*Document extract*.
____

Aaron Gillane celebrating after Limerick came out emphatically on top in the 2021 All-Ireland Hurling Final against Cork. Photograph: Tom Honan
Aaron Gillane celebrating after Limerick came out emphatically on top in the 2021 All-Ireland Hurling Final against Cork. Photograph: Tom Honan

That was just three years ago. In five league and championship games since, Limerick have only won once. Cork have come out on top three times, lost one and drawn the other. There hasn’t been a single clash that was decided by more than two points. Nobody leaves before the end of a Cork v Limerick game now.

“When you have that shared border, there’s always going to be that extra rivalry,” says TJ Ryan. “When you look over your shoulder and you see the neighbours are going well, you always want to up your game to put them back in their box. And I think for a while, there was a realisation that Cork weren’t good enough.

“But over the last two or three seasons, everyone has seen that’s changing. The underage success in Cork, Pat Ryan getting the job – things are improving. Last year they came with a head of steam and that Cork cockiness came back in a big way.

“How do you know a fella is from Cork? He’ll tell you! So now that has come back in a major way because there’s much more confidence among Cork people that they have a team to back it up.”

____

*Items*.
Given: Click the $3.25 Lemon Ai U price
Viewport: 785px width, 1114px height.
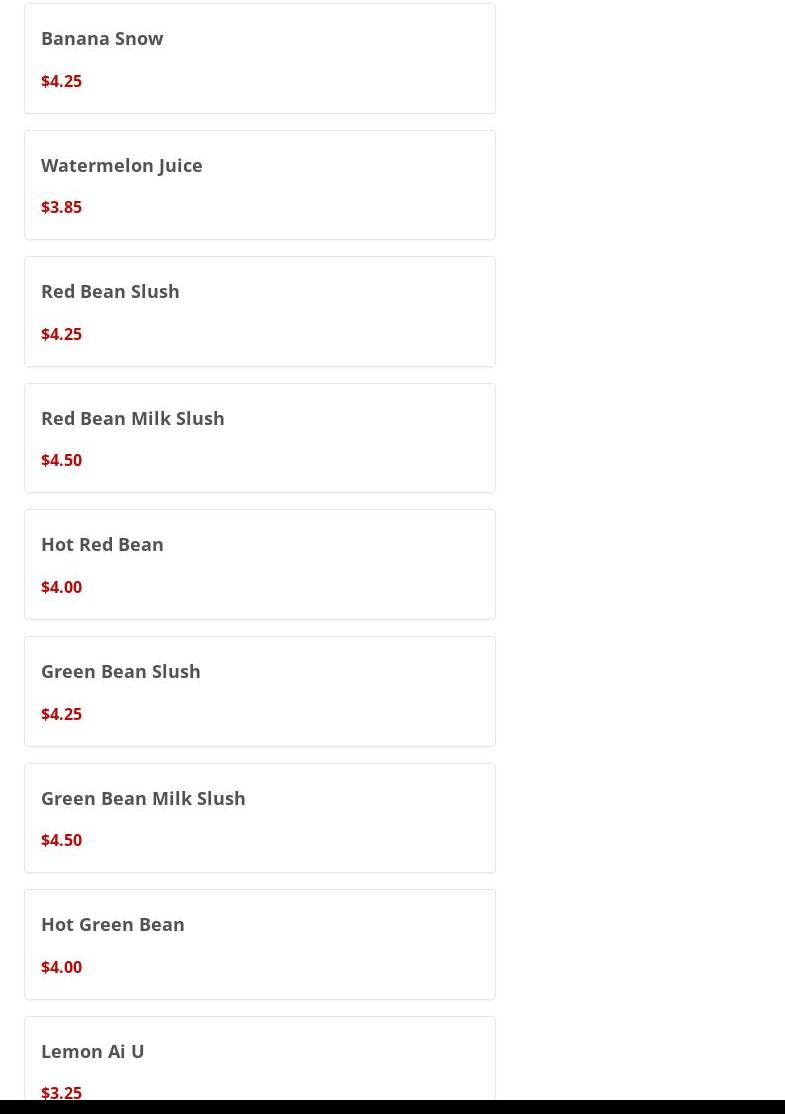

____

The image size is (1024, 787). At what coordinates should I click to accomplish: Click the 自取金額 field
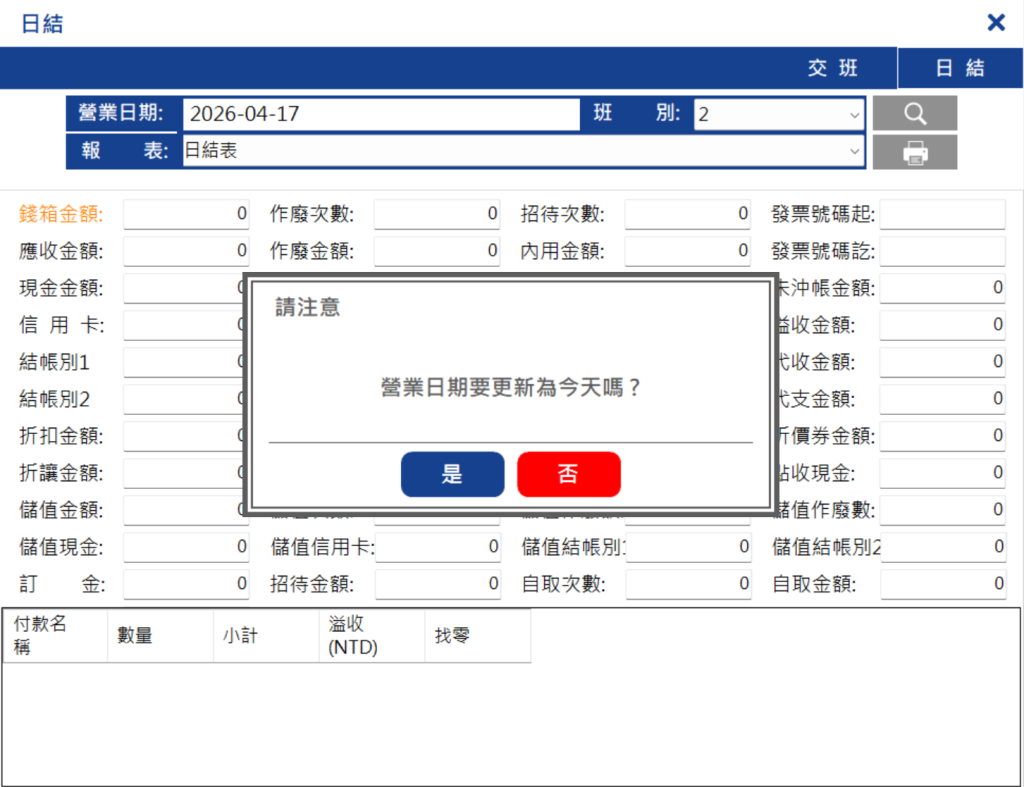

____

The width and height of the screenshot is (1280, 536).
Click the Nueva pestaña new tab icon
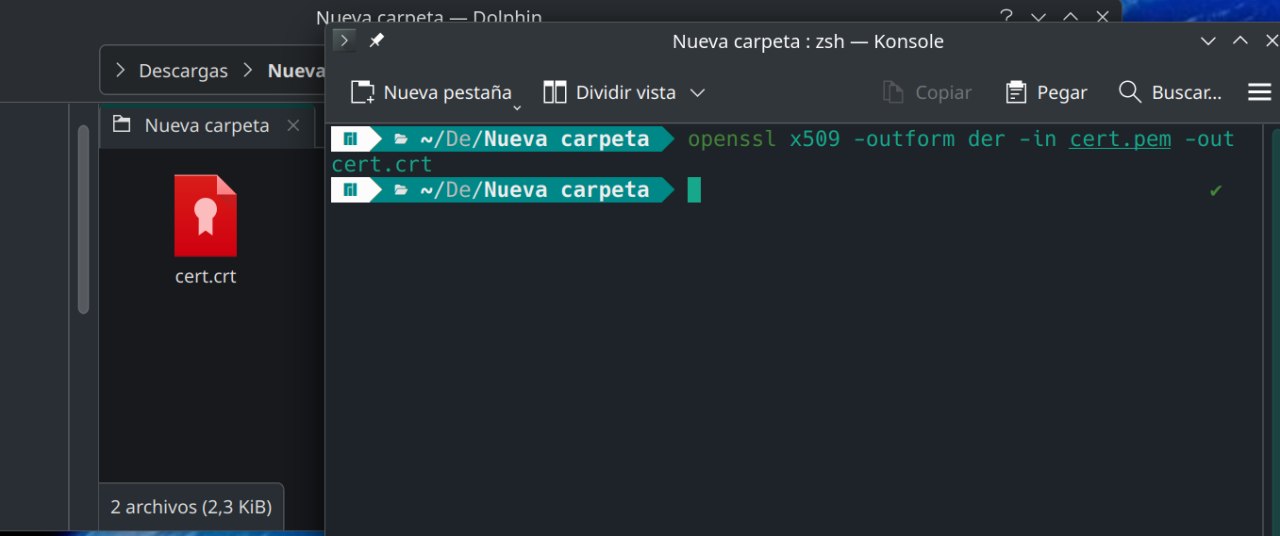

____

*Aim of the exercise*. Summarize the piece on the Cork–Limerick hurling rivalry in two sentences. The data has no connection to the piece on the Cork–Limerick hurling rivalry.

*Reply*. Since Limerick's emphatic win over Cork in the 2021 All-Ireland Hurling Final, Limerick have won only once in five league and championship meetings, while Cork have won three and drawn one, and no game has been decided by more than two points. TJ Ryan says the shared border brings extra rivalry and that Cork are improving, citing underage success, Pat Ryan getting the job, and renewed confidence among Cork people.